Epithalamion

Such sun, such heat, the sea a concordance of curiosities—
     crests fattened in places with weeds and jellyfish,
          driftwood washing ashore stitched by labyrinths
     and tiny mussels, too much time unattached or not enough,
pulverized shells packing the beach sun-spotted and gleaming,
     gulls and terns, as if tethered, circling inanely, pelicans
          in easy parade, an osprey slicing its dive to a glide.
               Listen—the waves can't stop singing:
 
You are my sense of time, let me be your infinity.
     Let us—between us—make a life, a lasting, let us
          look and see love, and let's offer a new conjunction,
     our names in union, our cosmos of words and gestures:
how you roll your eyes when I stumble with wit, when I mumble,
     how we touch when we touch, discretely or insatiably.

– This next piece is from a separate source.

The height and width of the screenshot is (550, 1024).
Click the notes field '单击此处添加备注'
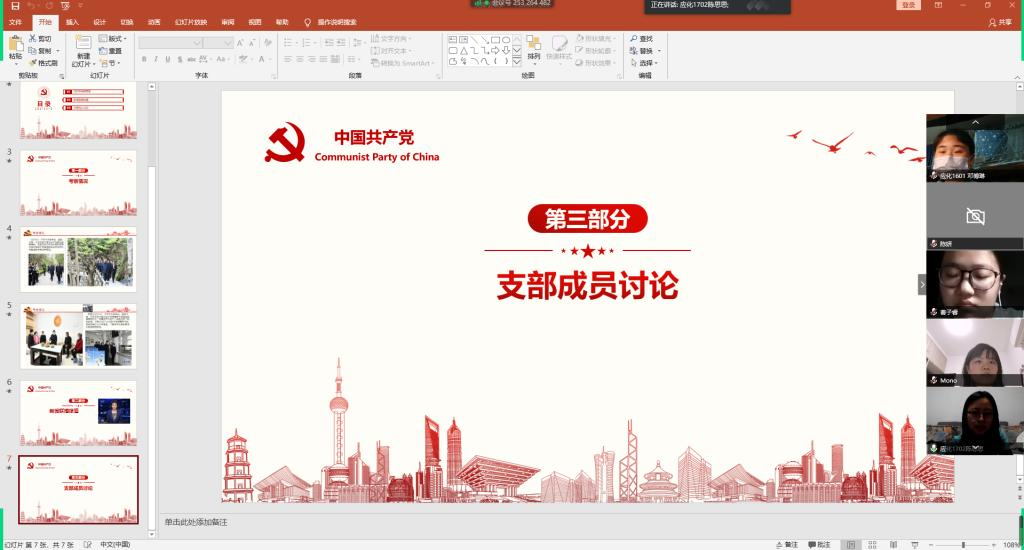coord(197,522)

          It's April, the day is dawning, and this day is ours.
               This sea, full-throated and crescendoing, is ours.
 
The sun, the heat, the bougainvilleas sharing purple whorls
     along their climbs, the wind off the water in scherzos—
          let's break the earth in half on our way upstairs,
     spring every winter. Let's be zealous. Cleave to me,
be my ontology. Like gravity, our love quilts the color of the air
     with remarkable memories of unremarkable days where
the moon knells tides, accomplishments, and centuries,
               and the sea traces scrimshaw seams of love and always,
 
love and always, tomorrow and again the next day, as today
     and every anniversary, every hour I am yours.
          You have taught me how to give and be glad,
     how to see that osprey, that driftwood, all those jellyfish,
to learn from scraps of shells full forms: conchs and cowries,
     mollusks with closed mouths, tumbled rocks' younger faces.
          All my life I've wanted through you this sun, this heat,
               this possibility—love, the world is you. Marry me.